Task goal: An exact copy of all the data below is needed, without its pictures.

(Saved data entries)
*** Block opens ***

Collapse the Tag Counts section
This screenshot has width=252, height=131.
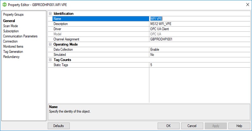pyautogui.click(x=50, y=60)
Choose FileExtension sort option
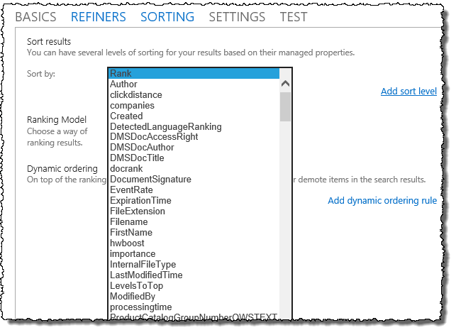This screenshot has height=335, width=456. tap(137, 212)
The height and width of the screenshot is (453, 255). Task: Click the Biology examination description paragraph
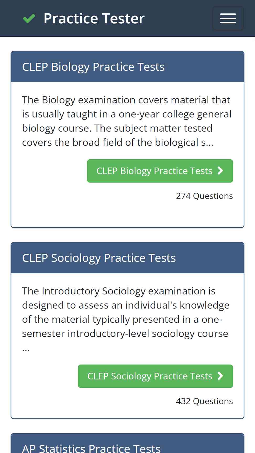tap(127, 121)
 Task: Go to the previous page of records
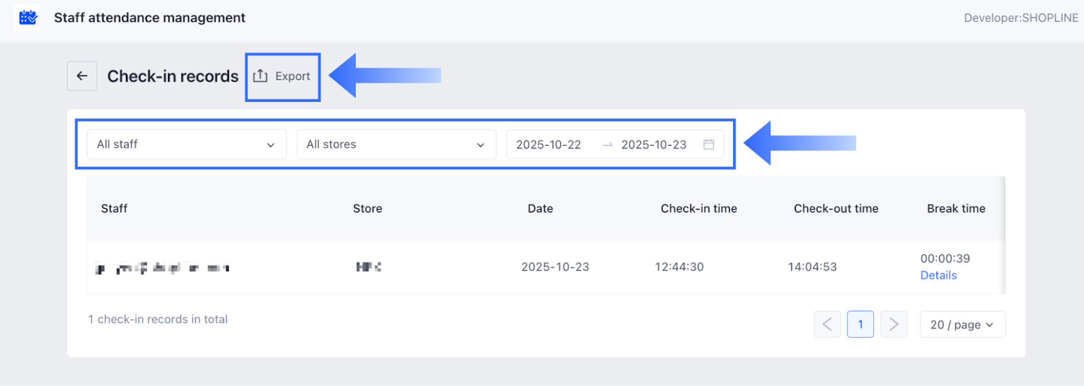[827, 324]
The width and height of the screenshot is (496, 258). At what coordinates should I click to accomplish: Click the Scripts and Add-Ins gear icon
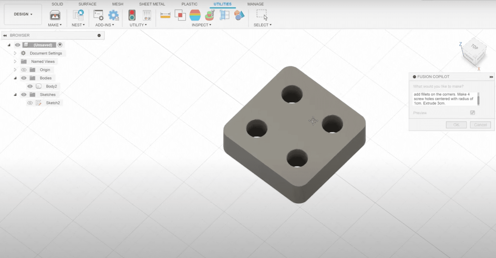click(113, 15)
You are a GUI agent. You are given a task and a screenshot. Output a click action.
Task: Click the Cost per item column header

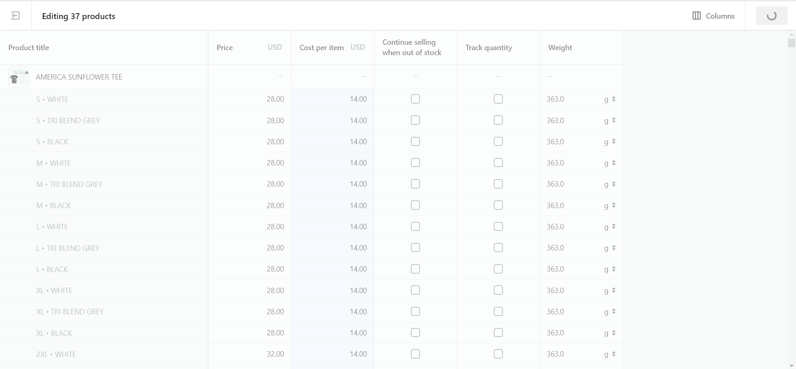click(x=321, y=48)
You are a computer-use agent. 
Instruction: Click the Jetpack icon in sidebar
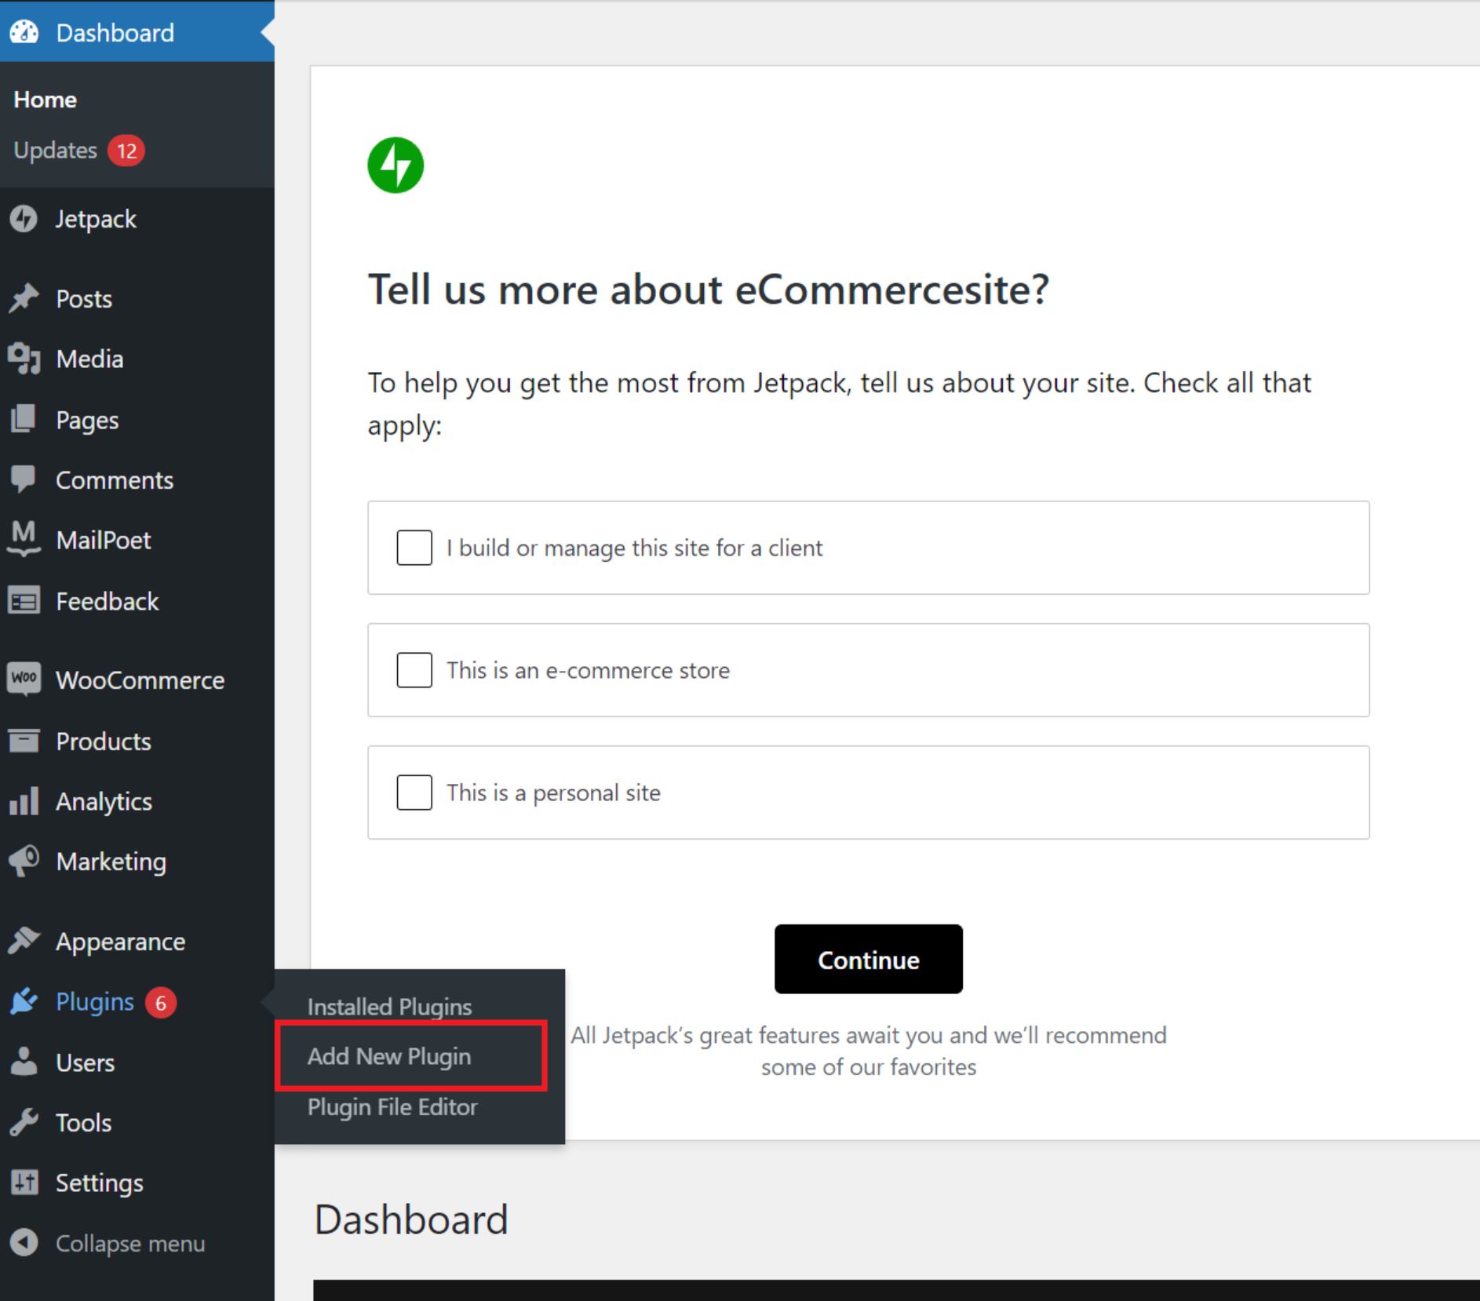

*** Block closes ***

Output:
Collapse the Tag Counts section
This screenshot has width=252, height=131.
pyautogui.click(x=50, y=60)
Choose FileExtension sort option
This screenshot has height=335, width=456. tap(137, 212)
The height and width of the screenshot is (453, 255). Task: Click the Biology examination description paragraph
tap(127, 121)
 Task: Go to the previous page of records
[827, 324]
The width and height of the screenshot is (496, 258). At what coordinates should I click to accomplish: Click the Scripts and Add-Ins gear icon
click(113, 15)
You are a GUI agent. You are given a task and a screenshot. Output a click action.
Task: Click the Cost per item column header

click(x=321, y=48)
You are a computer-use agent. 
Instruction: Click the Jetpack icon in sidebar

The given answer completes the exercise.